We’ve had a bunch of presidential debates and we’ll have more this fall. But already there is a sameness to the proceedings. National security comes at the end and gets the least attention. Candidates are allowed to get by on platitudes. The follow-up questions are nonexistent or poor. And far too much time is granted to Rep. Ron Paul (R-Tex.) in what has become a sort of contest among debate moderators: Who can extract the most insane comments from the Texas crackpot?
But like Social Security, this is a problem that is easily fixed. (As Charles Krauthammer writes today: “Of course it’s a Ponzi scheme. So what? It’s also the most vital, humane and fixable of all social programs. The question for the candidates is: Forget Ponzi — are you going to fix Social Security?”)
Here are five suggestions for future debates. The single most helpful change would be to ask very few questions and give the candidates plenty of time to answer. Why ask 15 questions with one-minute answers? In Sen. Jim DeMint’s South Carolina forum we heard a handful of candidates speak at great length on a limited number of topics. It was easy to tell who had things to say and knowledge about the subject matter and who did not.
Likewise, the moderators should begin each question with: “What specifically would you do on . . .” Mitt Romney put out a jobs program. So did Rick Santorum. Where is everyone else’s? Rick Perry talks about the burden of regulations. Would he abolish the Environmental Protection Agency? Keep Food and Drug Administration but reform it? There is a certain hubris in politicians who offer themselves as presidential material but lack an agenda. This, by the way, was why many conservatives pined for Rep. Paul Ryan (R-Wis.) to run — he actually knows what we should be doing on a range of issues.

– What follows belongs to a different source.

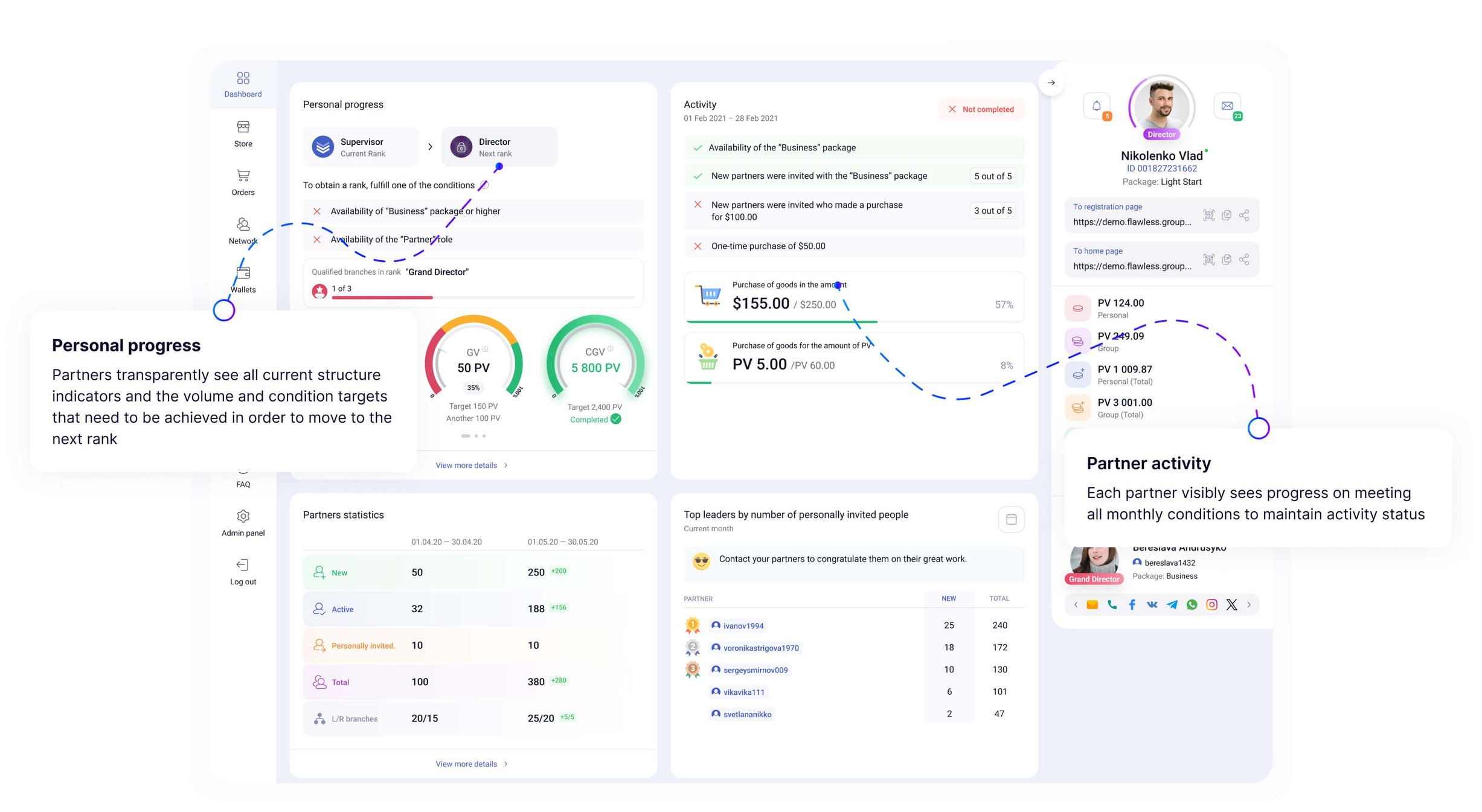This screenshot has height=812, width=1482.
Task: Click the second carousel dot under gauges
Action: pos(476,436)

Moderators also need to listen to the answers and ask decent follow-up questions. Wolf Blitzer was so bad in this area that Romney at one point jumped in to press Perry on what his position on Social Security was. Actually, it’s not a bad idea to let the candidates ask follow-ups of their competitors.
It’s also preposterous to overlook national security. Iran is on the verge of getting the bomb. We’ve become a non-player in the Middle East. Our military is deteriorating. Let’s have a debate with at least a third of the time devoted to foreign policy. And once again, force the candidates to be specific. What do they think of Russian “reset” and how would they respond to Russian aggression in Georgia, Russian human rights abuses and Russian obstructionism in the Quartet? Would they let Russia into the World Trade Organization? These aren’t gotcha questions. To the contrary, we should know which candidates have a grasp of some very basic elements of foreign policy.
And finally, personal questions should be meaningful. I don’t give a darn about “Elvis or Johnny Cash?” I don’t care what each would bring to the White House. But I am curious as to how their faith affects how they govern. I want to know why Rep. Michele Bachmann (R-Minn.) has gone through staff like crazy. I want to know why Perry thought it was fine to live high on the hog on the taxpayers’ money. I want Romney to tell us if he was bothered by applause for letting people die if they don’t have health insurance. I want Rick Santorum to tell us how his children and the loss of a child affected his life. I want to hear Newt Gingrich explain why he was a failure as speaker of the House. These aren’t trivial matters. They go to the candidates’ character, values and abilities.
Candidates are in a position to demand better debate formats. And they should. But the responsibility lies with the moderators who seem to be trying their hardest to make the debates less, rather than more, illuminating. If the debates got harder the candidates would have to spend more time thinking about policy and the voters would be able to tell who knows his stuff and who doesn’t. That would make the debates really worth watching.